10. Review monthly Accounts Receivable statistics
Sometimes medical practices can overlook their accounts receivable reports because those numbers often don’t appear on the financial statements and/or practices are relying on separate reports from a third-party billing service. Accounts receivable reports will tell you how much in services you billed and how much revenue you received in return. You can also keep a handle on your charge-offs for bad debt and professional courtesy. Examine your days in A/R, the average time it takes you to collect from the date of service. This figure will let you know if you’re experiencing longer collection times than usual. Your collection percentage will tell you the average amount you expect to collect for every dollar billed.
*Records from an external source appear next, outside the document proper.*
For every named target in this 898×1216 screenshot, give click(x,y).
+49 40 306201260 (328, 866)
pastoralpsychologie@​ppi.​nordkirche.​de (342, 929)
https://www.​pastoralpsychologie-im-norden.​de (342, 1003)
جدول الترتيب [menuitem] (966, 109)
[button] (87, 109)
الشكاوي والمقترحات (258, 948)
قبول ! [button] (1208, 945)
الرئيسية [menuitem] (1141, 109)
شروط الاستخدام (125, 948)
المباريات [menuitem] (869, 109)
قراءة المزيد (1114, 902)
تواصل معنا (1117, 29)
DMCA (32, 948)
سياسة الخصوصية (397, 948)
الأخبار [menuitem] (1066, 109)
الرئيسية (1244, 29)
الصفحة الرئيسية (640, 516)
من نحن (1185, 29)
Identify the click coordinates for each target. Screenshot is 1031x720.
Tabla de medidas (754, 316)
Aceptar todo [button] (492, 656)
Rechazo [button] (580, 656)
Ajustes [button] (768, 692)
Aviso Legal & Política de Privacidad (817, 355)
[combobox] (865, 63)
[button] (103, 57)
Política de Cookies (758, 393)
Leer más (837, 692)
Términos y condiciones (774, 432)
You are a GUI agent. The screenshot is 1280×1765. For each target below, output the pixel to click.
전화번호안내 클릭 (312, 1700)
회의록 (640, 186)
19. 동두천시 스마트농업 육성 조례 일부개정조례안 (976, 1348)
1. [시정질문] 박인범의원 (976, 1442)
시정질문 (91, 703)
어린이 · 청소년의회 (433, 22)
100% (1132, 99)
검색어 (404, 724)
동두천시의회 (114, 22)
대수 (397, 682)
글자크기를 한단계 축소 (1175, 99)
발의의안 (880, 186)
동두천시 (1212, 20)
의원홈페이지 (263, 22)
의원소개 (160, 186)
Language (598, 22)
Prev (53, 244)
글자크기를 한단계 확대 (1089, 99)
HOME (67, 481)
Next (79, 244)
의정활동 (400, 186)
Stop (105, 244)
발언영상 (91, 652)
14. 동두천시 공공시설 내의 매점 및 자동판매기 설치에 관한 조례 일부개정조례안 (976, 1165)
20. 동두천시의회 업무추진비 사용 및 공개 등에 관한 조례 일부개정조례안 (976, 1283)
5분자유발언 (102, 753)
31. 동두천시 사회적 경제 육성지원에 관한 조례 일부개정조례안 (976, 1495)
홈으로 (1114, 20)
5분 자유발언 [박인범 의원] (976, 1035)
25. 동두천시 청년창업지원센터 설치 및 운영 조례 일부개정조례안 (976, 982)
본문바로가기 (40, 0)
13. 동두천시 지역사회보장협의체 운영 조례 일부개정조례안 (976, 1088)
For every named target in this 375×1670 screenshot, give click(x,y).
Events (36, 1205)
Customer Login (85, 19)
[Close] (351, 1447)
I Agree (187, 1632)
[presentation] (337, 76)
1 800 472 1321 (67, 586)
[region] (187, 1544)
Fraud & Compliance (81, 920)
For example, you may bill a $100 service but consistently collect .75 cents on the dollar, or $75.00. Use this % to predict short-term future cash flow or to get a truer value of the billings you have outstanding. Review the aging in your accounts receivable by insurance payer to determine if claims are being held up for reasons you can mitigate. A monthly review will alert your billing department or service that you are not only concerned about the money that came in the door but you are also mindful of the money that should have come in the door.
Like staying physically healthy, keeping your medical practice in top financial health is a group of habits consistently applied over time. Apply the right habits, work with qualified professionals and if a crisis does happen, you can be prepared and back on your way to recovery in no time.